Sunday, May 16, 2010

Think you know eggs?

Listen up, cooks. You may not be a gourmet chef at some fancy restaurant, you may even have trouble deciding when to remove that steak from the charcoal, but at least you know how to hard-boil eggs: 10 minutes in boiling water. Right?

WRONG! Go to your room. Ten-minute eggs have whites like rubber and graying, dry, yucky yolks.

It turns out that time in the heat has nothing to with making a tasty, palate-pleasing egg. It's all about the temperature!

The contents of an egg are proteins and water (yolks have fat as well), and when you cook them those proteins uncurl into strands that, at some point, depending on the particular type of protein, bind together into a mesh that traps water droplets, keeping the eggs soft and tasty. The temperature alone determines when this happens for the egg's various proteins! You can cook the eggs over night, for Pete's sake, as long as the temperature remains correct.

For instance, cooking eggs in the oven at precisely 149F (for whatever time) will give you an egg with whites "as delicately set and smooth as custard, and the yolk is still orange and soft." Bake them at 153F, and the yolk has begun thickening up. Do it at 158 F, and the eggs have a rather firm yolk but still have tender whites. For still-firmer eggs, try cooking at 167F or 176F. But boiling at 212-degrees? Way too hot. Hence the rubbery whites and dry yolks!

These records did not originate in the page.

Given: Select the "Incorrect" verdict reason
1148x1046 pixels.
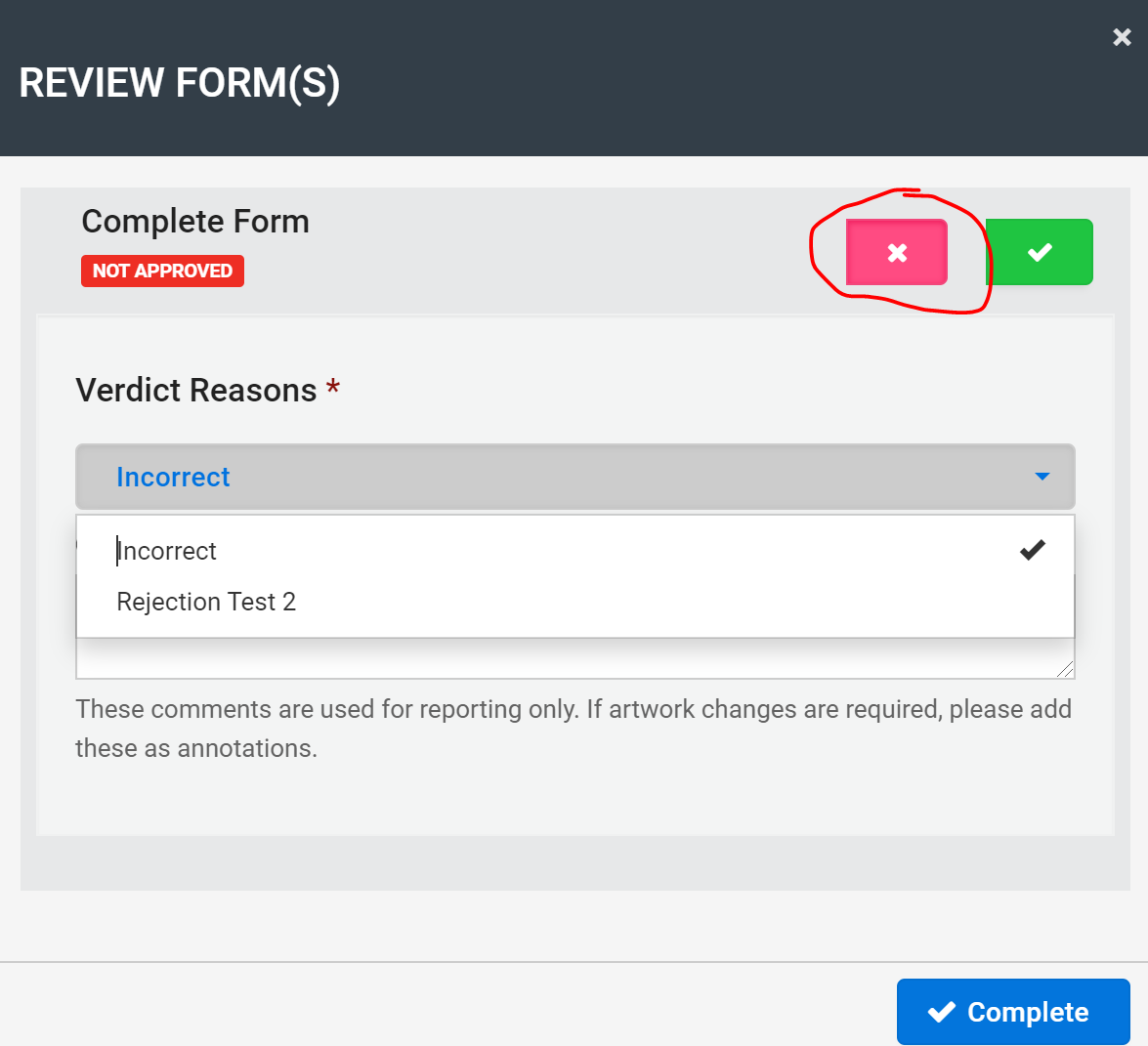Looking at the screenshot, I should pyautogui.click(x=166, y=550).
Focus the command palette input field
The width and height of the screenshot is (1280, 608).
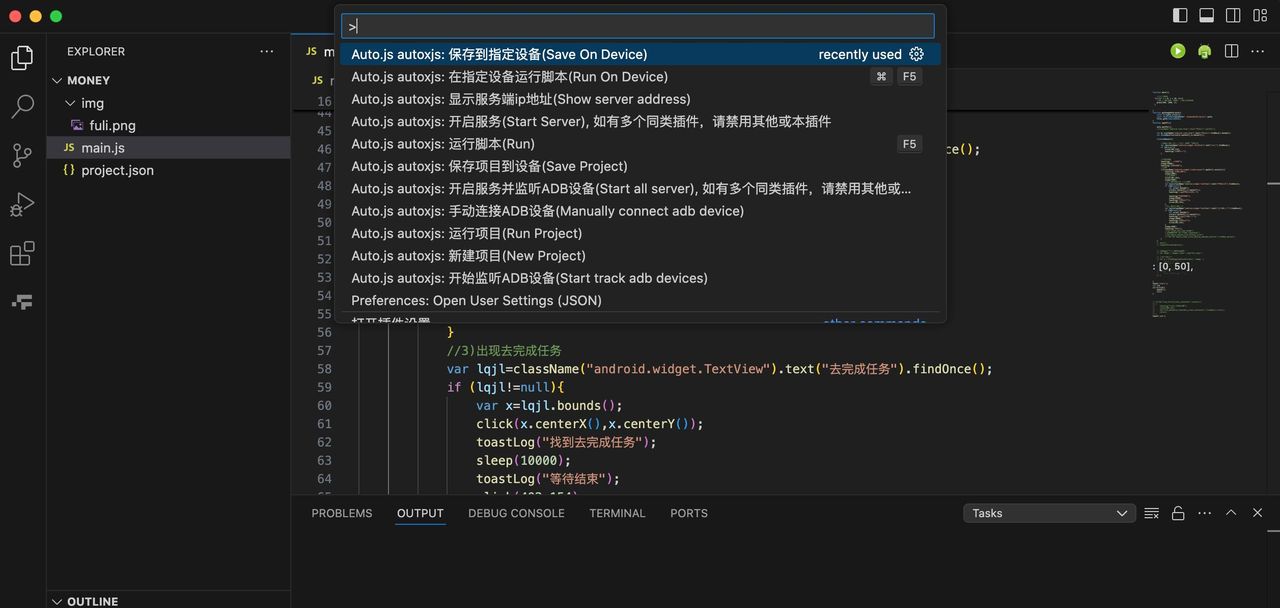point(640,26)
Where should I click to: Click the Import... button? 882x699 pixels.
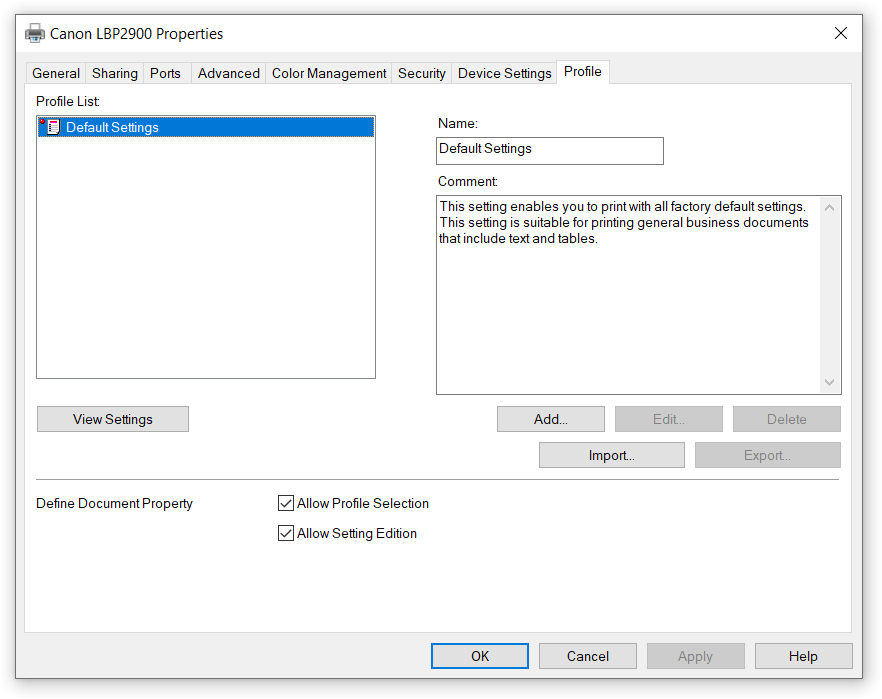click(611, 455)
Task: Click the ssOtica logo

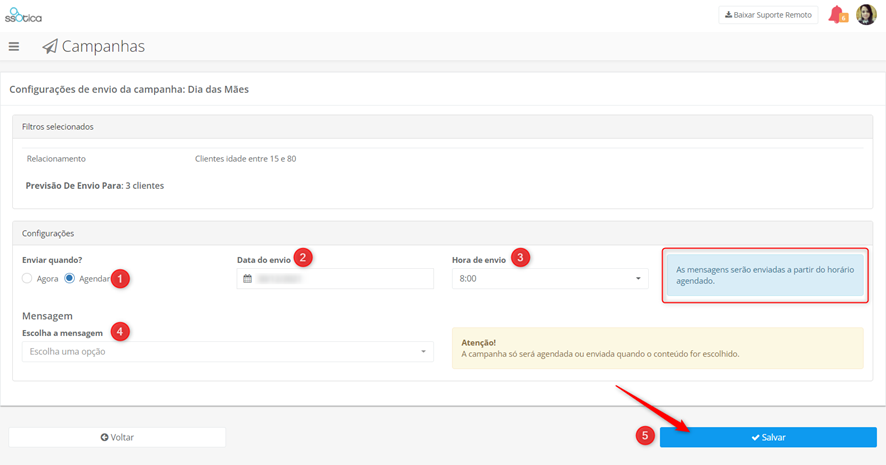Action: tap(23, 15)
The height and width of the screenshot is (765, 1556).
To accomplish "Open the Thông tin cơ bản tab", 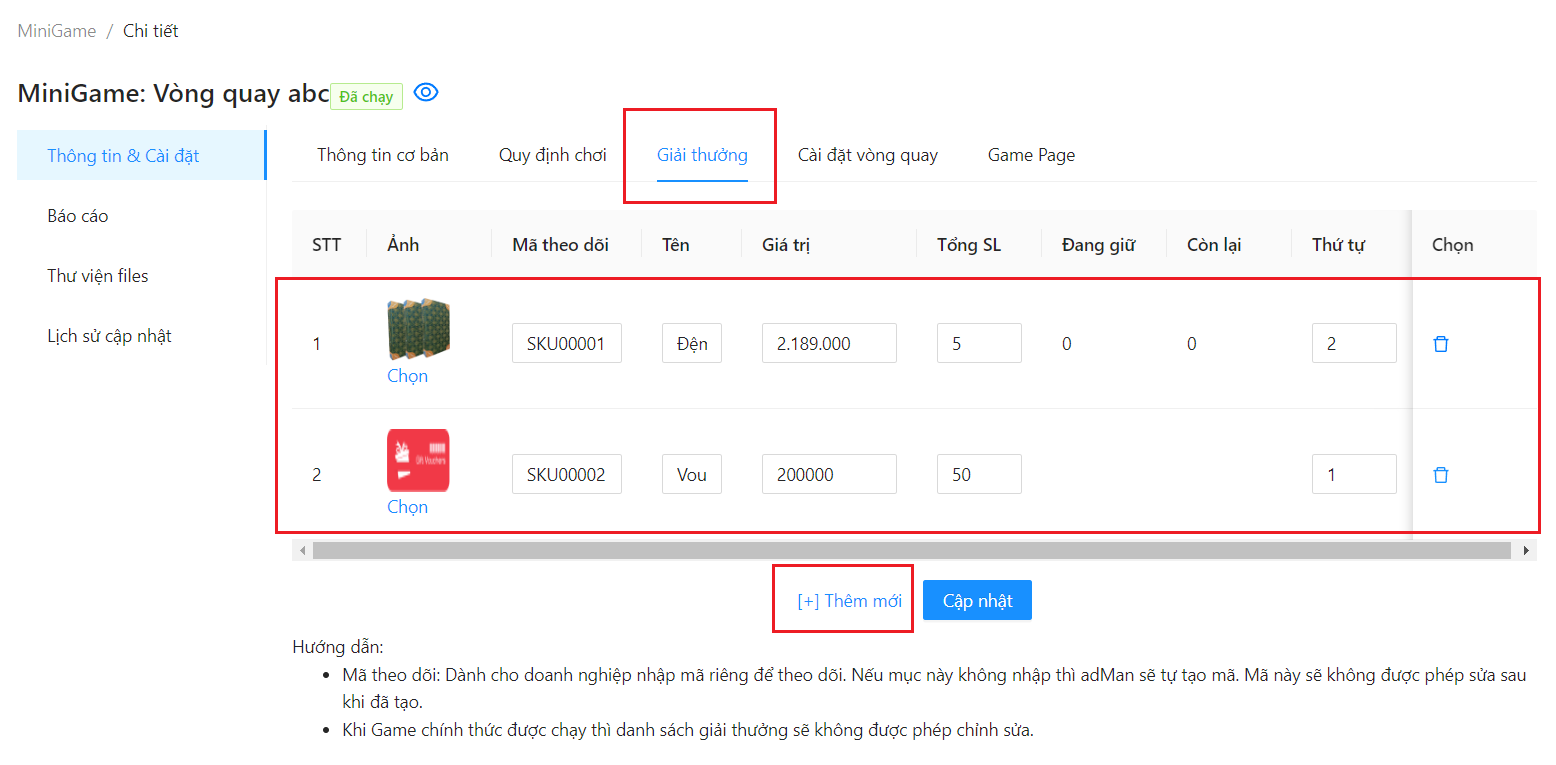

This from writer Patricia Gadsby in an article called "Cooking for Eggheads" published in 2006 in Discover magazine. She interviewed a French scientist studying "molecular gastronomy," a discipline that studies the science of cooking food rather than the art of doing so. She says she sure liked the eggs.

1 comment:

  1. So you are telling me I can't use boiling water (212-degrees) to "boil an egg"? Pure insanity!
    Bet it's all caused by quantum physics somehow. That stuff messes up everything.